Shift from Tariffs to Investment Agreements
President Trump announced on Truth Social that he would replace the previously proposed 20% "reimbursement tax" with structured investment deals. The President stated that these agreements, to be negotiated with various Gulf states, would involve "ingenti" (substantial) investments in the United States.

This pivot reverses a policy stance that had sparked internal friction within the administration. Vice President J.D. Vance and Secretary of State Marco Rubio had previously maintained that the U.S. opposed any tolls or tariffs in international waters, citing their illegality under international law. During a meeting with Iraqi Prime Minister Ali al-Zaidi, Trump confirmed that regional leaders had contacted him directly to offer investment opportunities in lieu of the proposed transit tax, reiterating his grievance that the U.S. shoulders the financial burden of protecting the Strait for the benefit of global powers like China.
Military Escalation in the Strait of Hormuz
While diplomatic efforts regarding trade continue, the security environment in the Strait of Hormuz remains volatile. The United Arab Emirates (UAE) Ministry of Defense reported that two oil tankers, the Mombasa and the al-Bahiyah, were struck by Iranian cruise missiles while navigating the southern shipping lanes in Omani territorial waters.
The attack resulted in the death of one Indian crew member and left eight others injured, four of them critically. Both vessels suffered fire damage. Shortly thereafter, the Norwegian shipping firm Stolt-Nielsen confirmed that its tanker, the Stolt Magnesium, was struck in the Arabian Sea, resulting in a fire in the engine room, though no crew casualties were reported.

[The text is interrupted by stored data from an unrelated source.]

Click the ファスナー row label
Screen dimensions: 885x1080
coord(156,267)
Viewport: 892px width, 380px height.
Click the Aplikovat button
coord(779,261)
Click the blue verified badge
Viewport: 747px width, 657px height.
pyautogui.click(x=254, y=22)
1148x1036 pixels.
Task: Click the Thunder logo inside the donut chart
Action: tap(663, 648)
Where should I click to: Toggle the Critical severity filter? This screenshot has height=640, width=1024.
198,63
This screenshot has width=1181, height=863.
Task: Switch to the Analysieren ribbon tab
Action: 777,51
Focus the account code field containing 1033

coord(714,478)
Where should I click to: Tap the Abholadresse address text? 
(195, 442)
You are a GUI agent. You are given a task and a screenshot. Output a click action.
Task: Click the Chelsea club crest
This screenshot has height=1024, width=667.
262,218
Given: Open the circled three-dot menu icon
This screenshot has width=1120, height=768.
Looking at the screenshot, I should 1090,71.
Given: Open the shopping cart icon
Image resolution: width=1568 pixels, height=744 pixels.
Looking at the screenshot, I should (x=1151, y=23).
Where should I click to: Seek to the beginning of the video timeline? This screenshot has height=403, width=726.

Iranian Response and Regional Risks
Tehran has reported retaliatory strikes by U.S. forces against sites in Bushehr and Bandar Abbas. Iranian officials have issued strong warnings regarding the security of their nuclear infrastructure. Specifically, they cautioned that any U.S. strike on the "Pickaxe Mountain" nuclear site would trigger a "devastating" response, with warnings that U.S. military personnel and regional partners would face the consequences.
Global Market Impact
The renewed military activity has had an immediate effect on global energy markets. On Tuesday, international benchmark Brent crude prices surged, exceeding $87 per barrel. This marks a one-month high for the commodity, reflecting market anxiety over the stability of the Strait of Hormuz, a primary maritime chokepoint for global oil and gas shipments. Despite the President’s assertion that "oil is flowing as never before," the volatility underscores the sensitivity of energy prices to ongoing regional hostilities.
Key Takeaways
- Policy Change: The U.S. has officially dropped the proposed 20% transit tax on Hormuz shipping in favor of direct investment deals with Gulf nations.
- Casualties: An attack on two UAE-linked tankers resulted in one death and multiple injuries among the crew.
- Market Reaction: Brent crude oil prices climbed above $87 per barrel following the escalation in maritime attacks.
- Security Stance: Tehran has threatened a "devastating" response if U.S. military action targets its nuclear facilities.